[[ Supplied records open ]]

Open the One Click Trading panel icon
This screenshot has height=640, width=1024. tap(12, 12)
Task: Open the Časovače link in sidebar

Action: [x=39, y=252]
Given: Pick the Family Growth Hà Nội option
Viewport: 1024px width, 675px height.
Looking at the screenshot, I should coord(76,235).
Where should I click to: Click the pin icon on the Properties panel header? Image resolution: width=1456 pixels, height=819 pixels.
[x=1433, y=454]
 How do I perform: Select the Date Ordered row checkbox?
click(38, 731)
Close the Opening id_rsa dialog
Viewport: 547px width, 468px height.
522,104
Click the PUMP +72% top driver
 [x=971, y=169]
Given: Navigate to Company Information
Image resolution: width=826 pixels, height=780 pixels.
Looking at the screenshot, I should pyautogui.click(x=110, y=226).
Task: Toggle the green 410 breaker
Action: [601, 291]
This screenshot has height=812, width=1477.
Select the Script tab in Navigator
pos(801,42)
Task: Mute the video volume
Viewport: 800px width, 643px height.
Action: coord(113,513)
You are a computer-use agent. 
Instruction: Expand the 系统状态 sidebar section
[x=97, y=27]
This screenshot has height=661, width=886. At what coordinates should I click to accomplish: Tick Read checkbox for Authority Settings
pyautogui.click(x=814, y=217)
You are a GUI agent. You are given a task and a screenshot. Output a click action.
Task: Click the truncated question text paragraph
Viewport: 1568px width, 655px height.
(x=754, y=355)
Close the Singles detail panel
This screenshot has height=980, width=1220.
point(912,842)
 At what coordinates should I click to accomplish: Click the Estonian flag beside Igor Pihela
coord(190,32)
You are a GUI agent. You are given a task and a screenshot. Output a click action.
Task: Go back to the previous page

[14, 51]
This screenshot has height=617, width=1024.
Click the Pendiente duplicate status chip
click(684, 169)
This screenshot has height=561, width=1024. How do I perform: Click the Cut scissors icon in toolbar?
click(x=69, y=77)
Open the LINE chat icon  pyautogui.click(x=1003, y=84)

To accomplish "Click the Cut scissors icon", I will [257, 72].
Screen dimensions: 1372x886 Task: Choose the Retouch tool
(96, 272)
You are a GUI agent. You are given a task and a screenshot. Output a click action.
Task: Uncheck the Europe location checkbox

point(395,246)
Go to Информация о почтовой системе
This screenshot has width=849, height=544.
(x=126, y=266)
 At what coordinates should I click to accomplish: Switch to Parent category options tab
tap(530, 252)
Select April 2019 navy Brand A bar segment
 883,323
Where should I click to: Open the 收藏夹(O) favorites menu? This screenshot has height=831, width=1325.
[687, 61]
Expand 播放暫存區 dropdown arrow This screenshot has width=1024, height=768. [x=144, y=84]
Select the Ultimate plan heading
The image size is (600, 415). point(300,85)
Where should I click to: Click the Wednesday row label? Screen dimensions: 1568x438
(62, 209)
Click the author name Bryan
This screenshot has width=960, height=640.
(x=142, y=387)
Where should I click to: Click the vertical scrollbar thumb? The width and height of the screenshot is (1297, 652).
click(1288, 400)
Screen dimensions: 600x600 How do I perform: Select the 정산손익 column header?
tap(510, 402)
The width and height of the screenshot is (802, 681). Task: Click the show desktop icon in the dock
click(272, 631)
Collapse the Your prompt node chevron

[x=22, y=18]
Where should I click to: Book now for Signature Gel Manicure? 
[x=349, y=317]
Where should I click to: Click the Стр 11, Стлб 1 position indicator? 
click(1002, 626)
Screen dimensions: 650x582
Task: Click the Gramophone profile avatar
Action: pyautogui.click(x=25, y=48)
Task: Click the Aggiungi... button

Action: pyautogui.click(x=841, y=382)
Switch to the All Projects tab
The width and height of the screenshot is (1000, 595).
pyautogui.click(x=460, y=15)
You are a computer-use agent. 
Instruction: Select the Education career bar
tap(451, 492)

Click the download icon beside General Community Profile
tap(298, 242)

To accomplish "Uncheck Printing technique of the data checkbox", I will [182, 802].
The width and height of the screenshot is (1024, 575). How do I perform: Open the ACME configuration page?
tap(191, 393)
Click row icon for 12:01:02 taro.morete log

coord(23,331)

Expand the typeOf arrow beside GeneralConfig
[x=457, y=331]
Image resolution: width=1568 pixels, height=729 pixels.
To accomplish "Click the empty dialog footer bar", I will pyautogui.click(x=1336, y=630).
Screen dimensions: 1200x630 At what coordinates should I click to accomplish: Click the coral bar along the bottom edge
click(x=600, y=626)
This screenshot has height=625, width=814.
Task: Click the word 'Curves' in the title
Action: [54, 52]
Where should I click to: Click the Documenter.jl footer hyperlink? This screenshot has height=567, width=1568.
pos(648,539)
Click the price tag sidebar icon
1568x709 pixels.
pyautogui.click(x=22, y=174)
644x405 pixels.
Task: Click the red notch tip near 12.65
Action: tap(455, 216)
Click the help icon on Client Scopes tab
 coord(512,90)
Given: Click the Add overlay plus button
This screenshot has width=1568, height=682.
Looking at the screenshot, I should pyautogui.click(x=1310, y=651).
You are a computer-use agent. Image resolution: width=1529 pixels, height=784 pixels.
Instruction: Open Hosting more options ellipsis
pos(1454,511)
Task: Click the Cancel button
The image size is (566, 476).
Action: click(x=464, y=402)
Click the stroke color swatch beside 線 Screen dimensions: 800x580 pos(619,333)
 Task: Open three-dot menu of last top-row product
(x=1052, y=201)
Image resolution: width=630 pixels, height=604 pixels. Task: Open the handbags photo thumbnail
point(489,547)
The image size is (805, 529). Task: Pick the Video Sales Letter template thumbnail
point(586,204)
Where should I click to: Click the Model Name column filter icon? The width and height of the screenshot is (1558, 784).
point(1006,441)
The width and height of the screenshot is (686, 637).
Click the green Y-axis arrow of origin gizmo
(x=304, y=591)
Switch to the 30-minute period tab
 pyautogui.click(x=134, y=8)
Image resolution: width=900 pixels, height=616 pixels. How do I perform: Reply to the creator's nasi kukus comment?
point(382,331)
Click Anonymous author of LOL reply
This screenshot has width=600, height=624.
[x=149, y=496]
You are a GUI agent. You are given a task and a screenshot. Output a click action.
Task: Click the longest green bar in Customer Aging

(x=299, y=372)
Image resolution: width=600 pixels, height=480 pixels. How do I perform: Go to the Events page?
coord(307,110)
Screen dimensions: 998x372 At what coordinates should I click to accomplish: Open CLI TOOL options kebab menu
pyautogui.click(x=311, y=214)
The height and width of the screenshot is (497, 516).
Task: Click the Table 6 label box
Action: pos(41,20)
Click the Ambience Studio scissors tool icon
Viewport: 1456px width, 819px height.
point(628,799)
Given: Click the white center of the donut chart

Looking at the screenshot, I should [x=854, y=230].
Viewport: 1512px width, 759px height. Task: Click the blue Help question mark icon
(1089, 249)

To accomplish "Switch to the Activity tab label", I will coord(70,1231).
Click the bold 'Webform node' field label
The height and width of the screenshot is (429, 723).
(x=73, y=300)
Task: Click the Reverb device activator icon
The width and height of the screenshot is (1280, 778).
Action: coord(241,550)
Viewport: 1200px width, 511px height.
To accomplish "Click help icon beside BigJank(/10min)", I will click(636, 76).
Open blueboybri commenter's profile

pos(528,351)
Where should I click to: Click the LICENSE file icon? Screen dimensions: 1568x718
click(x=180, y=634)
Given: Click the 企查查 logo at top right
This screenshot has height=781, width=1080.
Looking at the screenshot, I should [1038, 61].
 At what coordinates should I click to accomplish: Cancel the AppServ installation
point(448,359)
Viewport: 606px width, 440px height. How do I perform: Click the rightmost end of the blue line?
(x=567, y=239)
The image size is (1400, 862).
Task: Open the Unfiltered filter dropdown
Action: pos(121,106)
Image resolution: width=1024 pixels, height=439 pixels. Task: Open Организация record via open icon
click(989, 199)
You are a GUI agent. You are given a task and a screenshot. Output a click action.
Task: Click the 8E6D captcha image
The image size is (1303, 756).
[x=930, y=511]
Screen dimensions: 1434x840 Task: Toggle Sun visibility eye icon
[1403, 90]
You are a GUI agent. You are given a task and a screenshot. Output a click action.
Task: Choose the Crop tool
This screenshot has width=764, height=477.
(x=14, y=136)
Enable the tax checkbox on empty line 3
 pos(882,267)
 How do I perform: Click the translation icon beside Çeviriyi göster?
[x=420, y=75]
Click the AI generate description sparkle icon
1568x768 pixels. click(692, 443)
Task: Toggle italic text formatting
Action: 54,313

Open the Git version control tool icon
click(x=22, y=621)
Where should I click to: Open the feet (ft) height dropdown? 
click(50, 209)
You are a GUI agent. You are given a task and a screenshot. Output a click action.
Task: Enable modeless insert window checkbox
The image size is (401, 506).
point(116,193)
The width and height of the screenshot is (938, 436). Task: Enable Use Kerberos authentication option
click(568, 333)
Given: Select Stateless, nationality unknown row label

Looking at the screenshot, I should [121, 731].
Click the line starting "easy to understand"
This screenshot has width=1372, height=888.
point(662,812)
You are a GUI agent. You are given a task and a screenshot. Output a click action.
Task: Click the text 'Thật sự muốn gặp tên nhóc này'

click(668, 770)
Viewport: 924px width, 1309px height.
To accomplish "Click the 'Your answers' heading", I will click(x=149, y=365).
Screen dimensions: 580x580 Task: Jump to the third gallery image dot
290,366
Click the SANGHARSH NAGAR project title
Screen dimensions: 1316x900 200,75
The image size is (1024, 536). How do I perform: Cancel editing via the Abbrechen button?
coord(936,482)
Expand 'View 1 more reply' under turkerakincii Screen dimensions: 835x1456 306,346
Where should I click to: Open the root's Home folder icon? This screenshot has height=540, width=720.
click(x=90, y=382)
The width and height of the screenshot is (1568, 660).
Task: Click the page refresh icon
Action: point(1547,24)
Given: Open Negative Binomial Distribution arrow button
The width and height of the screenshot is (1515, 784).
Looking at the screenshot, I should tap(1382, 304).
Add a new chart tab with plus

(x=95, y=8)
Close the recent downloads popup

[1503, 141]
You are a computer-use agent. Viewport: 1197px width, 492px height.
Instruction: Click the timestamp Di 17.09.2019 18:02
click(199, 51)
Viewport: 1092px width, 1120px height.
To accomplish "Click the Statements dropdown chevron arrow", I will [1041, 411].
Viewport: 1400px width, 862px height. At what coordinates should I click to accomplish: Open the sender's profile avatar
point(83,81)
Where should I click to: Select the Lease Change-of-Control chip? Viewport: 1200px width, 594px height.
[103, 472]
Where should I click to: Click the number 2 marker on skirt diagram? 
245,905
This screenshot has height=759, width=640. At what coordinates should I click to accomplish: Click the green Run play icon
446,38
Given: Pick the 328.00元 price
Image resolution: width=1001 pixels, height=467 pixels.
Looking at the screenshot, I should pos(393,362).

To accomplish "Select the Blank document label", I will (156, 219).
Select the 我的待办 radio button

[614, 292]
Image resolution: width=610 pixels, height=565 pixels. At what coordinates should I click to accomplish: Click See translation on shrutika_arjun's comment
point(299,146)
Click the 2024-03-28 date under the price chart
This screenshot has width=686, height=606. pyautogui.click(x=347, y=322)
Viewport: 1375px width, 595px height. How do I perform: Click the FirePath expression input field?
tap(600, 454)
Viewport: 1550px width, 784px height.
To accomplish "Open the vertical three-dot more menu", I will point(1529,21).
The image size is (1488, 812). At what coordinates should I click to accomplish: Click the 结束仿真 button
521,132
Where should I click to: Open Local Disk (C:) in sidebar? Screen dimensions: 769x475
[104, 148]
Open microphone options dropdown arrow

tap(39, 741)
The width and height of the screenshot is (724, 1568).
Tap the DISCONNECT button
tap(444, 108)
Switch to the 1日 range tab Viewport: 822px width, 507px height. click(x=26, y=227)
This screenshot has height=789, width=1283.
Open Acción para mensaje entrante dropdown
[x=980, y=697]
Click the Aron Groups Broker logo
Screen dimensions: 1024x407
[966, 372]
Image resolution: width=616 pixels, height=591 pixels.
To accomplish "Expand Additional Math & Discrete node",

[[ Supplied records closed ]]

Repeat exactly the lines above from the one with "Task: Click the truncated" up to and including the one with "Open the LINE". No other line belongs in the reply.

Finished exercise>
Task: Click the truncated question text paragraph
Viewport: 1568px width, 655px height.
(x=754, y=355)
Close the Singles detail panel
This screenshot has height=980, width=1220.
point(912,842)
 At what coordinates should I click to accomplish: Click the Estonian flag beside Igor Pihela
coord(190,32)
You are a GUI agent. You are given a task and a screenshot. Output a click action.
Task: Go back to the previous page

[14, 51]
This screenshot has height=617, width=1024.
Click the Pendiente duplicate status chip
click(684, 169)
This screenshot has height=561, width=1024. How do I perform: Click the Cut scissors icon in toolbar?
click(x=69, y=77)
Open the LINE chat icon  pyautogui.click(x=1003, y=84)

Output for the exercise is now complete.